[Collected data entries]
★ ★ ★ ★

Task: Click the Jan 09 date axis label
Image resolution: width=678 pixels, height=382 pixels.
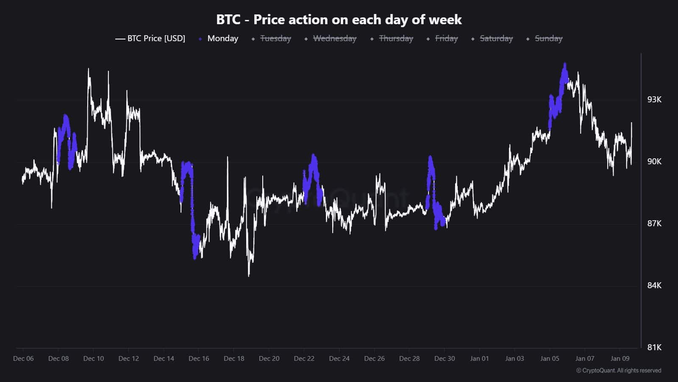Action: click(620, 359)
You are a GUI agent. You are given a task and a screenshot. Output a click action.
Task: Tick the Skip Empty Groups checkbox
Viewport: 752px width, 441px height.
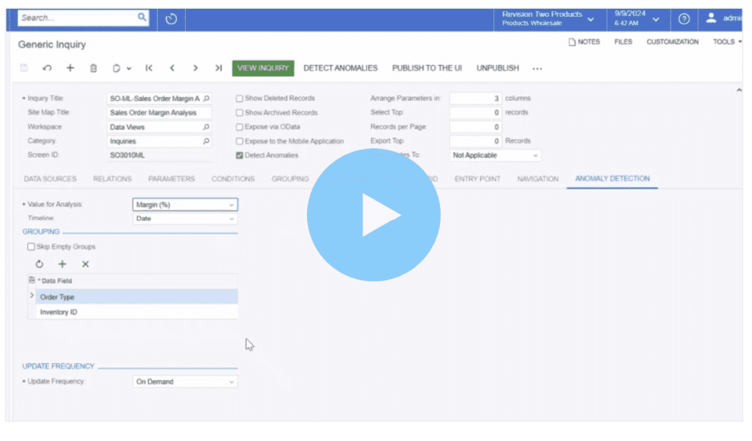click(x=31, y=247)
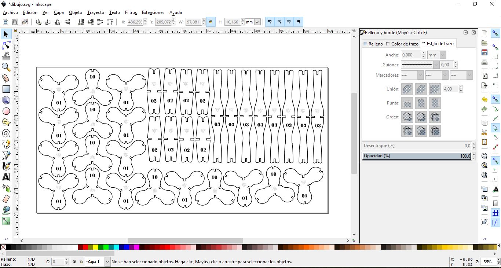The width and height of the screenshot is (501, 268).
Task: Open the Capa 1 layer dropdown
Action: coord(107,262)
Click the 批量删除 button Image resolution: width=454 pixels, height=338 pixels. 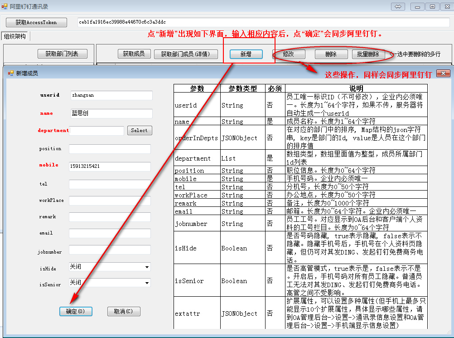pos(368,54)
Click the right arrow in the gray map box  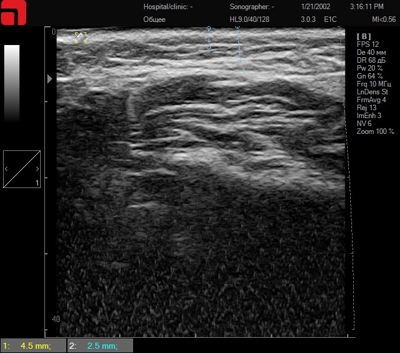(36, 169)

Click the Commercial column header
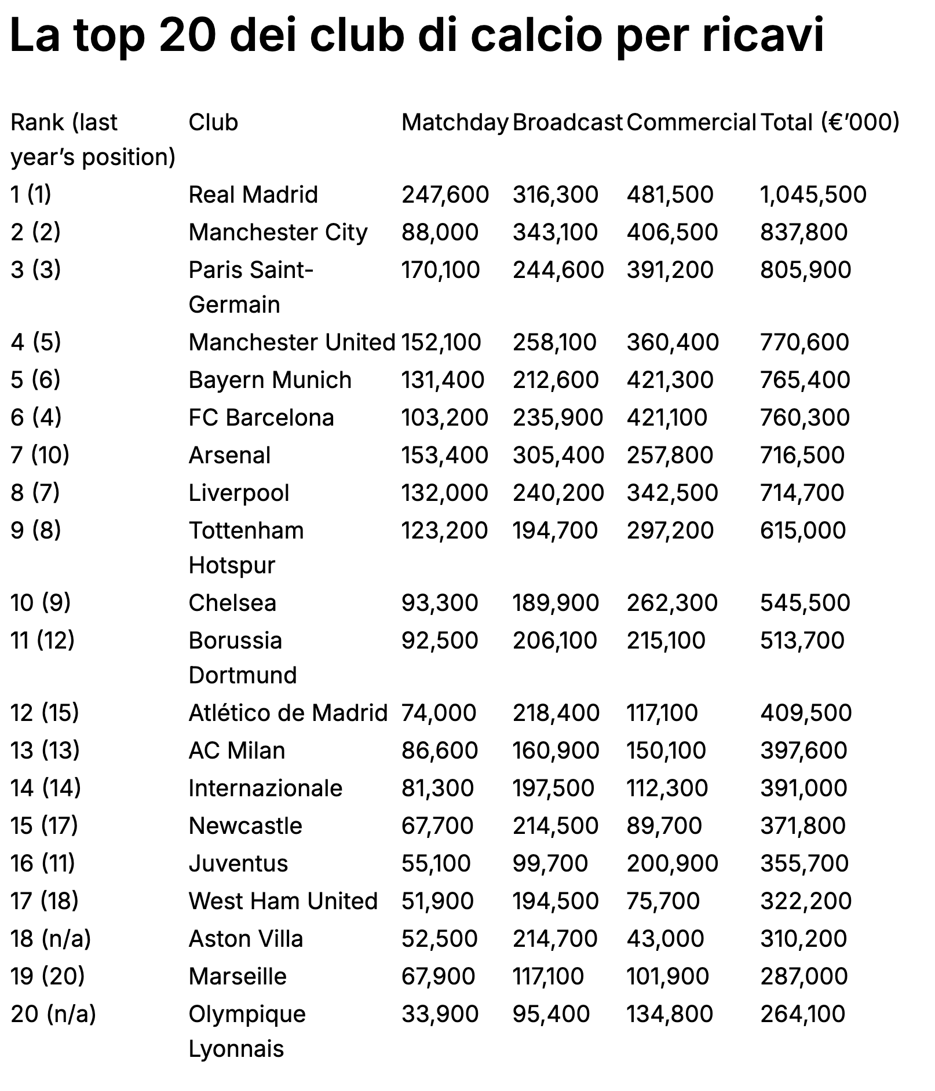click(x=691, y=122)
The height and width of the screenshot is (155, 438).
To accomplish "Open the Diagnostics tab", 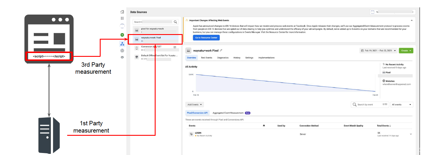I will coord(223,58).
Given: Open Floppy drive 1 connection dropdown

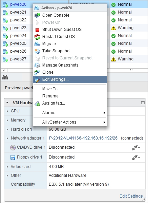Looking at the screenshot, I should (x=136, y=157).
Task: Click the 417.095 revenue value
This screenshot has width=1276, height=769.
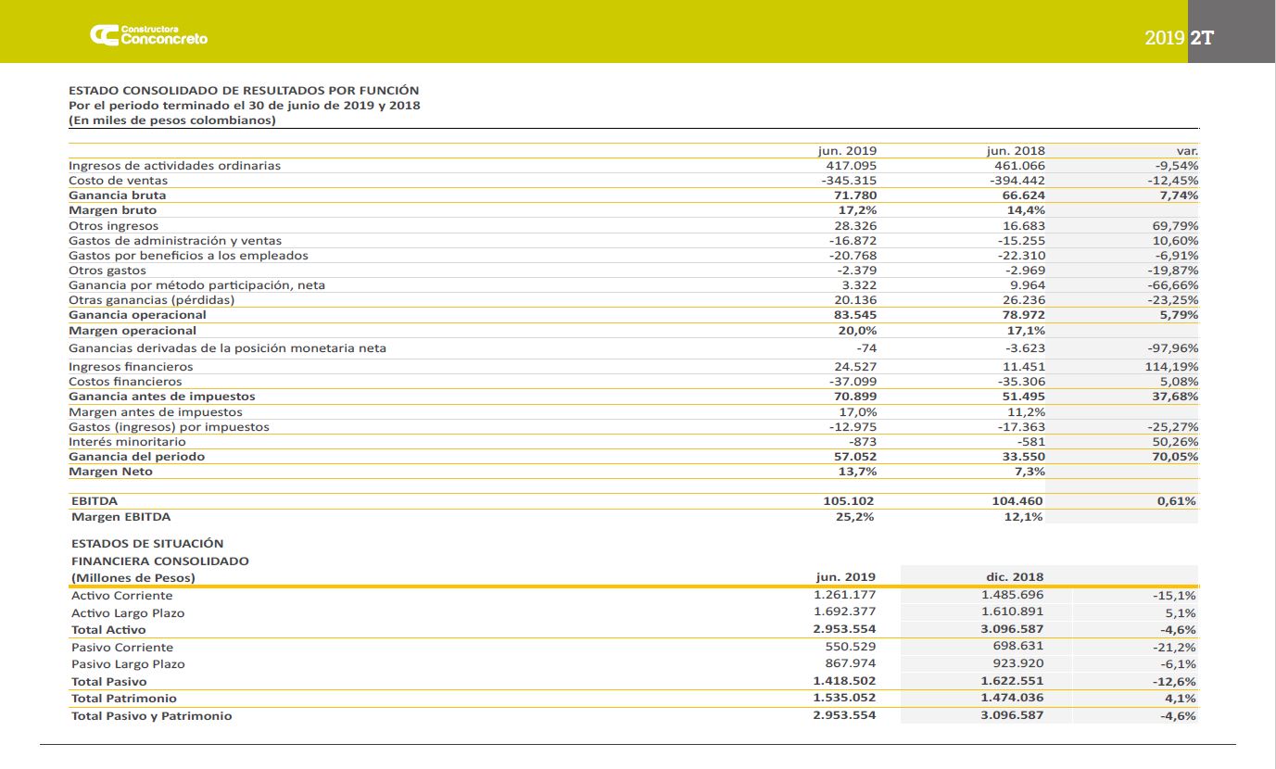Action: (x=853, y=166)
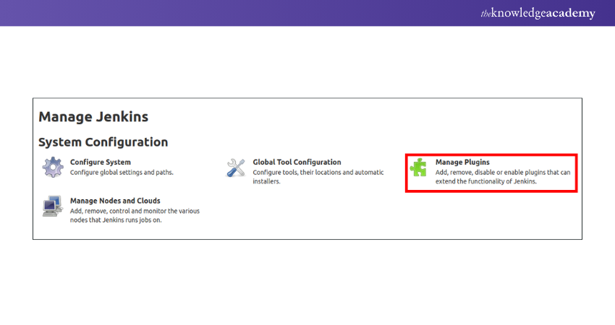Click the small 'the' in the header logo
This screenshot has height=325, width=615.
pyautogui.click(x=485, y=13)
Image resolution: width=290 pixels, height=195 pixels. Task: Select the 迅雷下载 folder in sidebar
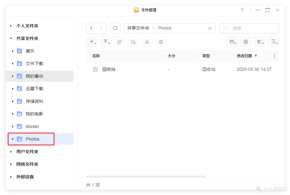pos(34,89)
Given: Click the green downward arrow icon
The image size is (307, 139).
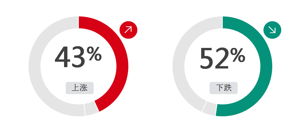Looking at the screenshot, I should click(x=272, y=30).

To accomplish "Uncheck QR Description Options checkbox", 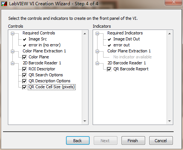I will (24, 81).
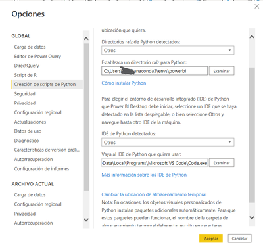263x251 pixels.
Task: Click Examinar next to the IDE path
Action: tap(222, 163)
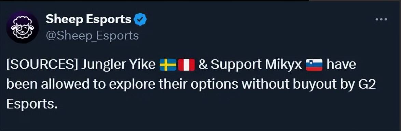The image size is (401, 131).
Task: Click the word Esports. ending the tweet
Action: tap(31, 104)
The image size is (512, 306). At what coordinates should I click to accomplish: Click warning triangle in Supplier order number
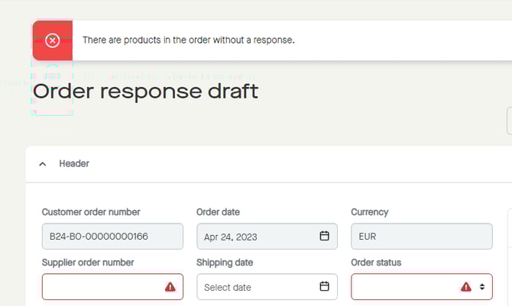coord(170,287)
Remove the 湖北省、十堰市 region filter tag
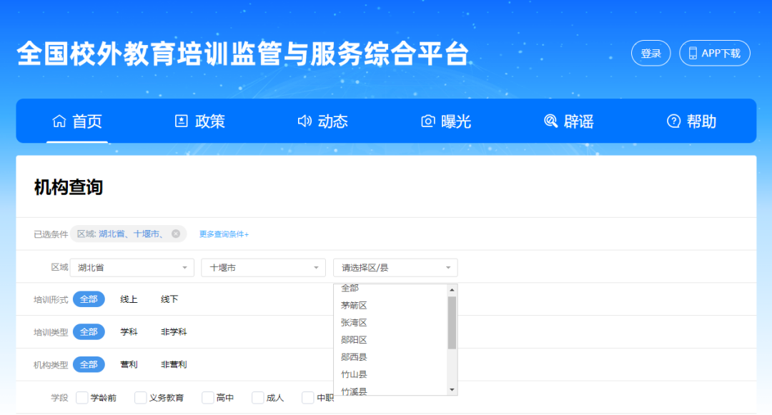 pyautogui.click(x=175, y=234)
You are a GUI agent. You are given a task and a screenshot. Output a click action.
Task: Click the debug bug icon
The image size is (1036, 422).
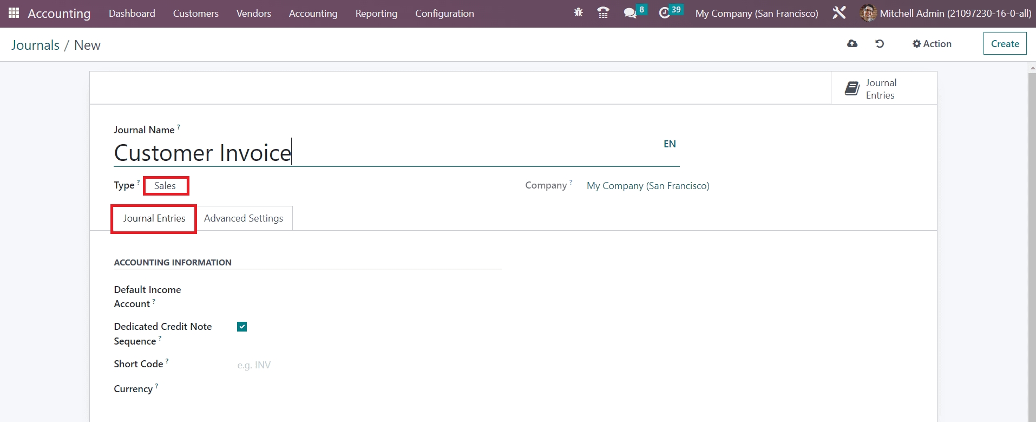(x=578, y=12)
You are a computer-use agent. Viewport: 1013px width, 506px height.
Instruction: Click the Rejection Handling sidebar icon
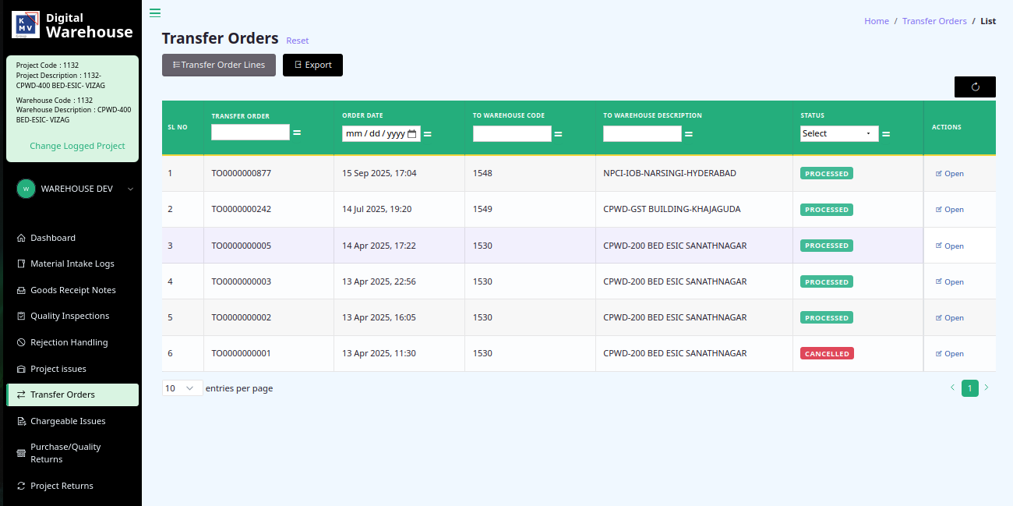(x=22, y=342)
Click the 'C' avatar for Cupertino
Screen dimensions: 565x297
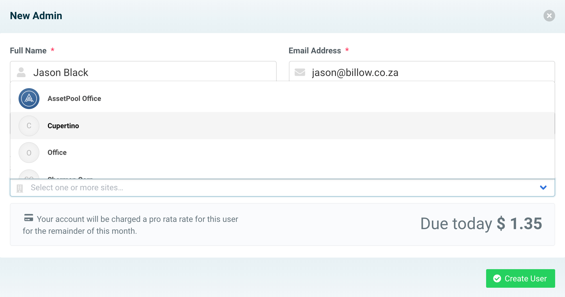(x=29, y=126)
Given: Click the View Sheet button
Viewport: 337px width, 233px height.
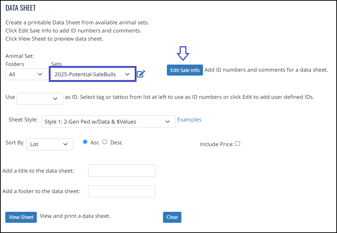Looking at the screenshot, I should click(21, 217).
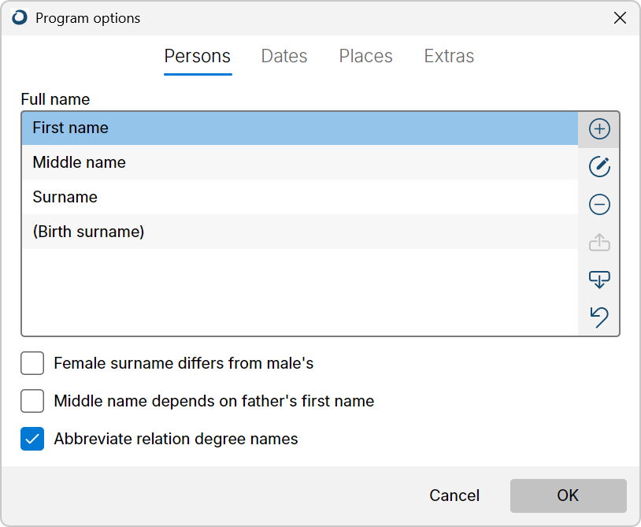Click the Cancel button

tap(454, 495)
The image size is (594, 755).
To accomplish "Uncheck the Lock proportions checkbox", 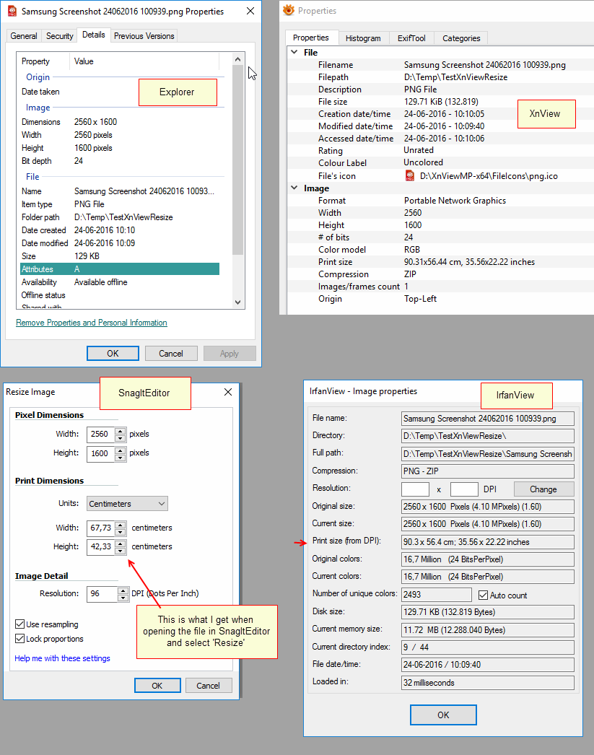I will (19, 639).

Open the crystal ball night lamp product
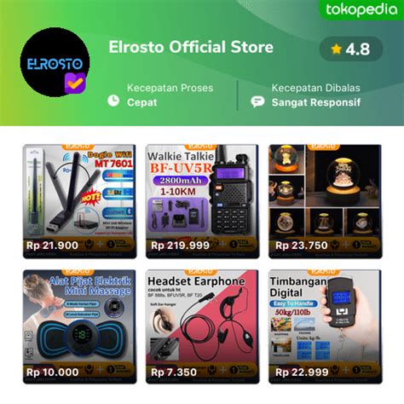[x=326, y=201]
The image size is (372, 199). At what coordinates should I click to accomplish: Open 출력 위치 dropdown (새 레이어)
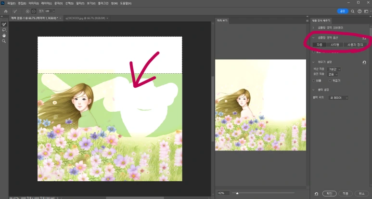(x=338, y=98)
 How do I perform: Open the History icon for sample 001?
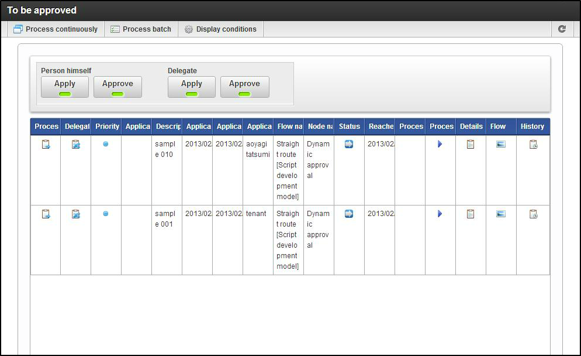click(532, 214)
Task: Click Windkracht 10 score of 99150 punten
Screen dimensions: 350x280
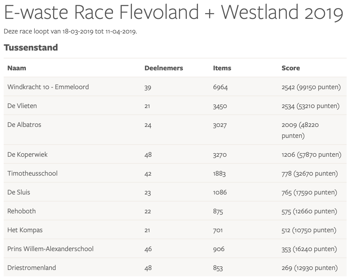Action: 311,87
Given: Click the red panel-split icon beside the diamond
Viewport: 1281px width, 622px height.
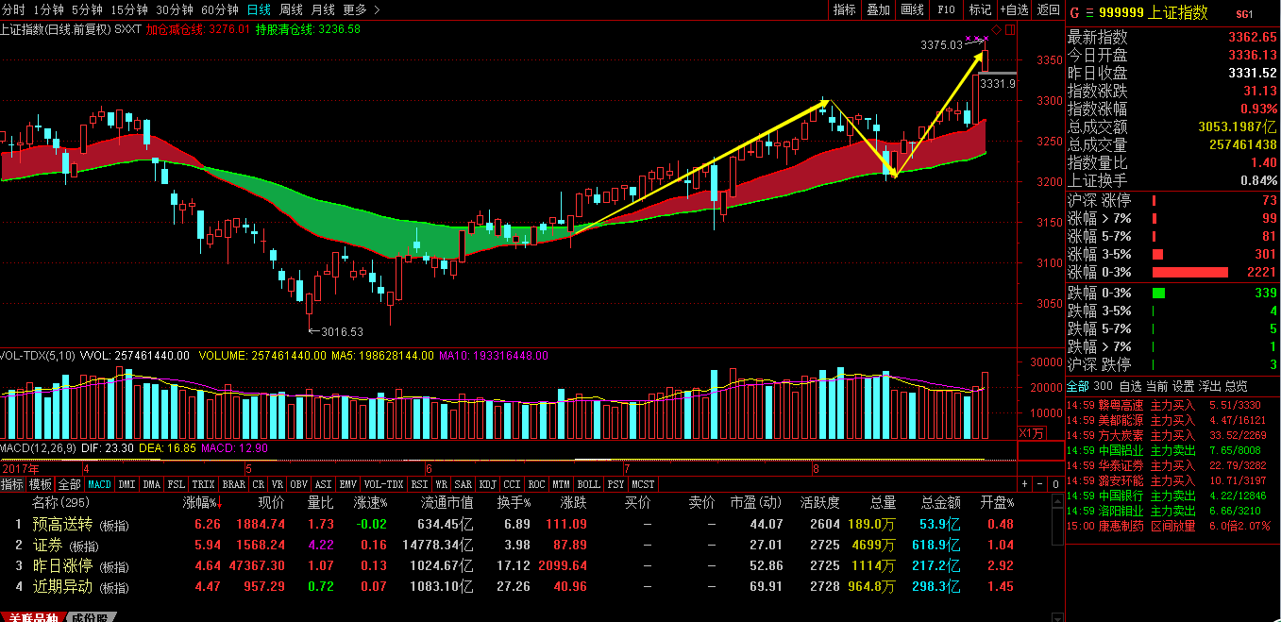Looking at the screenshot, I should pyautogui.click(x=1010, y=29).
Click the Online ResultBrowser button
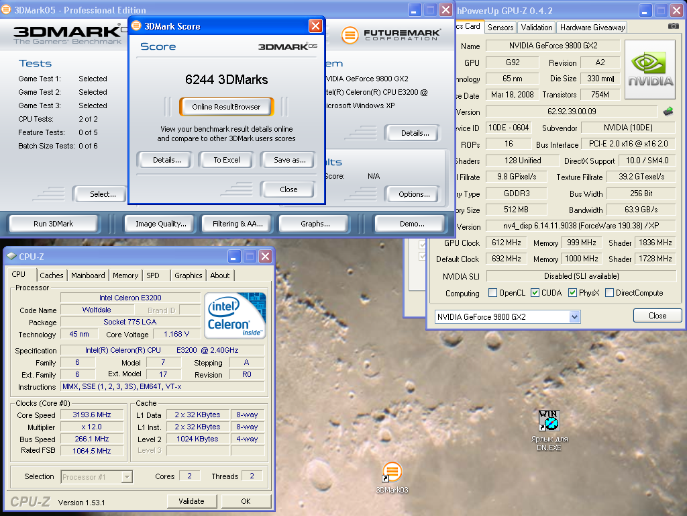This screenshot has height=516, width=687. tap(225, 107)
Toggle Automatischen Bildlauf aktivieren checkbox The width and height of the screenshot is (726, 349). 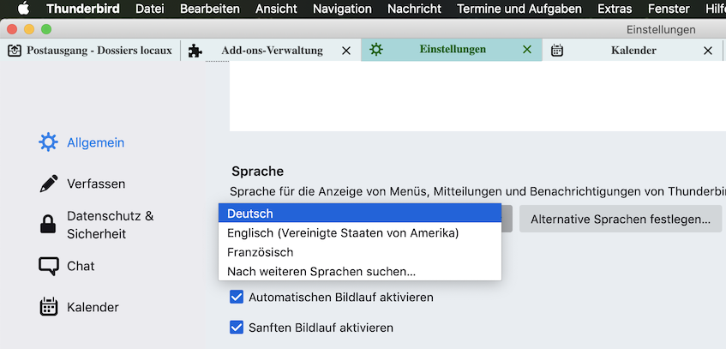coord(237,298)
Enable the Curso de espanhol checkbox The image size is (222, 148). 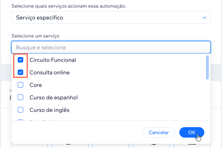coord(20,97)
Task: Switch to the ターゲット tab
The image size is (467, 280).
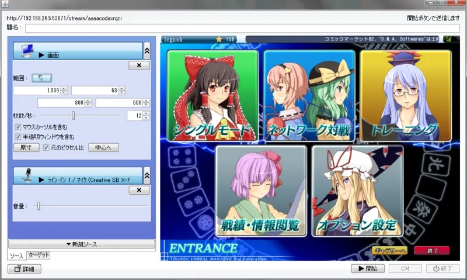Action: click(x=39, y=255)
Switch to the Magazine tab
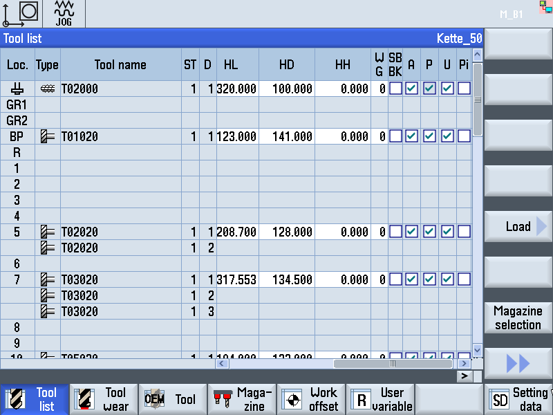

★ ★ ★ ★

_What is needed_. Which lines of the records above contain the word "Switch"? Report each one.

_Expected answer_.
Task: Switch to the ターゲット tab
Switch to the Magazine tab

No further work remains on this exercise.